Until the moment in which the peculiar pair of black holes – whose name is GW190412 – was detected, it was difficult to ensure that the black holes fulfilled the attribute of the spin. From this discovery, it was found that the largest hole rotated. With this, it has not only been the first time that such property has been affirmed, but, with it, it has also been possible to detail the individual turn.
The most practical simulation was the one proposed by Christopher Berry himself when identifying black holes with two Oreo cookies
To represent the discovery of the pair of black holes, computer simulations have been performed. However, the most practical simulation was the one proposed by Christopher Berry himself when identifying black holes with two Oreo cookies.
Taking into account the magnitudes of both holes, Berry pointed out that it was roughly the same ratio as the filling of a regular Oreo cookie with that of an Oreo Mega Stuff cookie.

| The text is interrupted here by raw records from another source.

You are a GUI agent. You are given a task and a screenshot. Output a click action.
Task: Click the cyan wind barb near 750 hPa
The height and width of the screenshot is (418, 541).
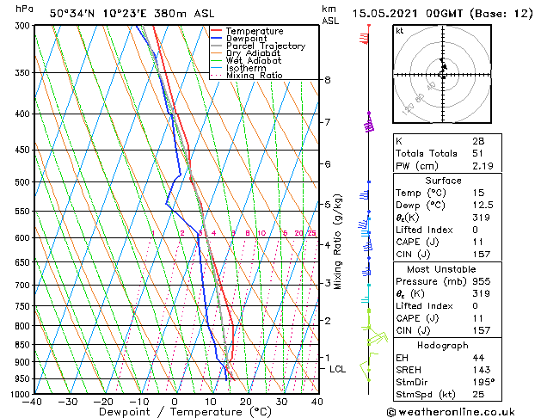tap(365, 300)
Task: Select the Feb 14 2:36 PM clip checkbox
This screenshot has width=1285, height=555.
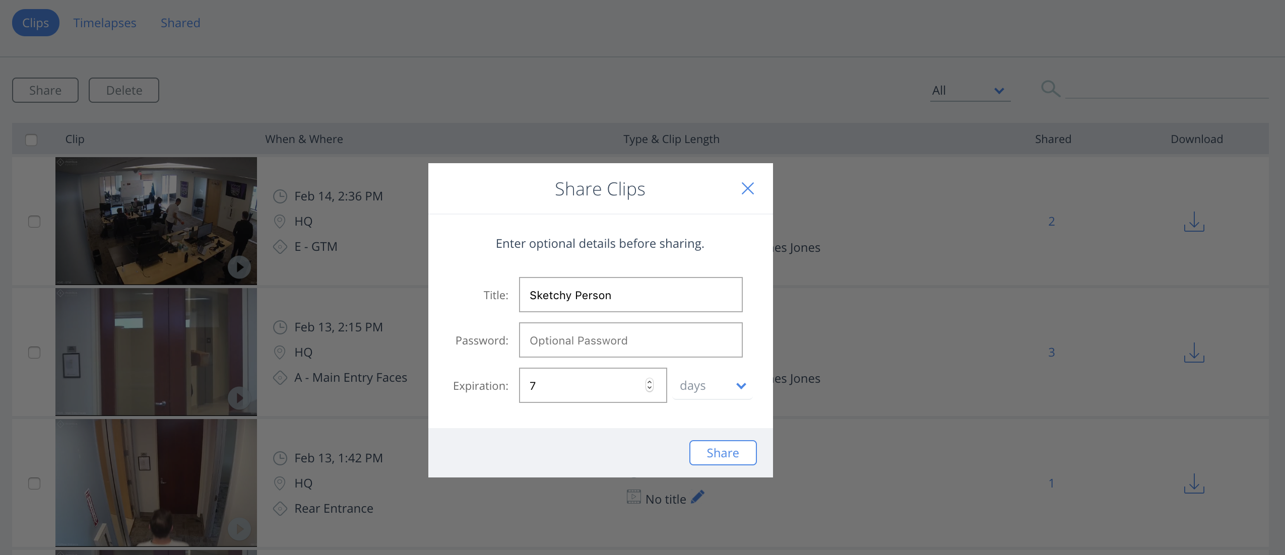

The comparison is correct, because with two Oreo cookies of different sizes, we can simulate two black holes each with its mass and its spin.
Because above all else, simulation is not theory and neither is it an experiment, but a third approach to reality, always on the verge of renewing the scientific method, as Jorge Wagensberg explained to us in one of his opportune aphorisms. Otherwise, if it were not a third approximation to reality, Albert Einstein would not have agreed to be imitated by his driver in a historical conference that is already part of the bulk of urban legends attributed to the scientist.
The stone ax is a section where Montero Glez, with a will to prose, he exercises his particular siege to scientific reality to show that science and art are complementary forms of knowledge.